Anyway, on to the more specific criticisms.

First, the 3-store model considers SM as primarily either iconic or echonic; visual or auditory. Certainly that is how most consciously direct memory works, if introspection can be given any credit at all. However, scent associations tend to be the strongest in evoking prior memories, and this model seems to not accommodate this result at all. I readily understand the unwillingness to allow for something that isn't auditory and visual; after all, it's hard to express linguistically something that doesn't fall into one of those two categories. However, are we to expect most memory to be of those categories rather than tactile, proprioceptive, or scent-or-taste based?

Most encoding to STM from sensory information, following the prior point, comes to the root of my problem. It is posited, by this model, that encoding is done on a semantic basis.
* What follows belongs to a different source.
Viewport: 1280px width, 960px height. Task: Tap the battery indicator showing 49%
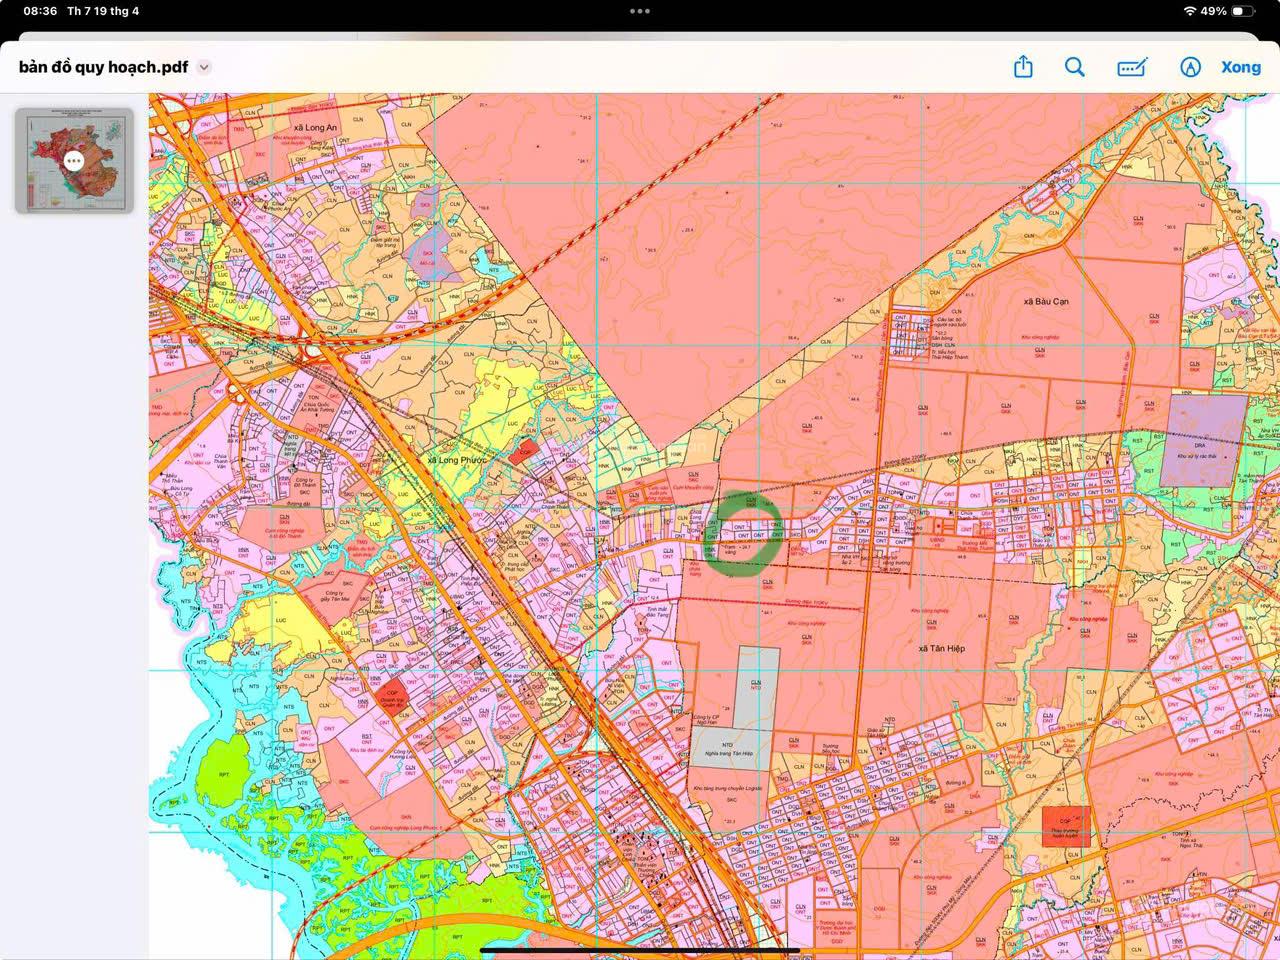[1241, 11]
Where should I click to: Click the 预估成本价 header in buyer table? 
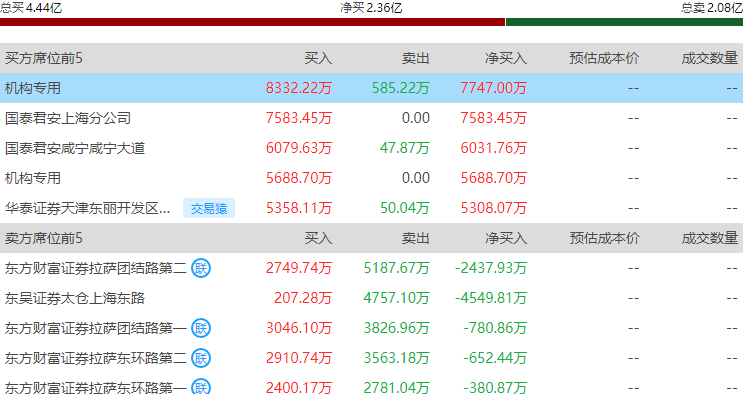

And this isn't the Bio-Major me speaking, this is the Philosophy-of-Mind me speaking when I say that I'm cautious that semantically-interpretable belief states are simply taken for granted at this point. I'm not a fan of Daniel Dennett's work on consciousness as a whole, but his critique as to the commonsense notion of a semantically-interpretable belief state is fairly devastating (as is Patricia Churchland and many others). What is the "belief state" of a frog flicking its tongue out? Is it that the black object moving is a fly? Or is it that the black object moving is likely to be food? Or is it just a reflex to a black object? Multiple ways to phrase a behavior semantically will result in a similar behavioral output, and in this, taking mental-semantics for granted is immediately suspect.

I really really want to sympathize with wanting to make semantics a basis for memory. Wittgenstein provided his critique with the Private Language arguments, and as such it seems unnatural for memory to have a basis in anything but a publically-expressible language. However, this can be escaped in an associationist framework if memory has a realization in a physically realizable network which does not see connection changes unless prompted by proper stimuli; in other words, the "meaning" (in the loose, not properly semantic sense) is set by physiological patterns rather than some arbitrary assigning of the individual using the memory (and, in this case, there is none, barring a homonculus regression).

So at this point I really hope that the literature I've found thus far on this model has been lacking. Otherwise, it will be held in suspect, in spite of the fact that it may appear on an exam tomorrow.